OSINTing a library’s privacy practices

When I’ve taught ILSes or databases in the iSchool, I’ve always been pretty clear about How Things Work vis-à-vis circulation privacy. A circulation transaction is a row in a bridge/junction/associative table (dear database community: standardize your jargon, please, love, me), connecting a patron with something they’re checking out. Circulation assessment amounts to a checkout-count column in the item table, with one added to an item’s count each time it is checked out. (More or less. In-house use is often also tabulated, to the extent possible and with no attempt to record who actually plucked the item off the shelf.) When the item comes back in decent condition and fee-less, the row in the bridge table gets deleted, while the count is left alone. Simple. Data minimized. As private as the transaction can reasonably be while still allowing the library to keep tabs on its materials and measure what’s circulating and what isn’t.

I’m more than a little ashamed at having taught from such a state of naïveté, honestly. The evidence that the General Library System (GLS) at my institution was not handling circulation in this way was right there if I’d cared to go looking for it. What I’ll do now—again, with thanks to my spring 2021 LIS 510 students—is give you some idea where to go looking if you’re curious about a library’s stated practices.
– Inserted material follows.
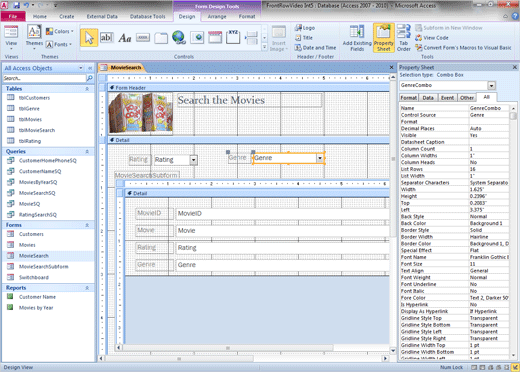Image resolution: width=520 pixels, height=372 pixels.
Task: Collapse the Tables group in navigation pane
Action: click(x=87, y=89)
OSINT stands for “open source intelligence” and is a bit of information-security jargon. It refers to researching a target without actually breaking into or even interacting with the target’s systems or people. It includes (but is not limited to) clever search-engine use, fossicking around on social media, and taking advantage of web-wide scanning services like Shodan. I teach a few extremely basic OSINT techniques (mostly Google dorking) in LIS 510.

Privacy policy

I mean, yes, this is the obvious place to start! Where this exists, it should be linked from the library’s home page, from the policies page if there is one, or from the About the Library page. My favorite library privacy policy is San Francisco Public Library’s. It’s strong, non-obfuscatory, and written with admirable precision and clarity.

In my institution’s libraries’ case, there is no overarching privacy policy. None whatever. Not at the UW-Madison level, not at the Council of UW Libraries level. So. There that is.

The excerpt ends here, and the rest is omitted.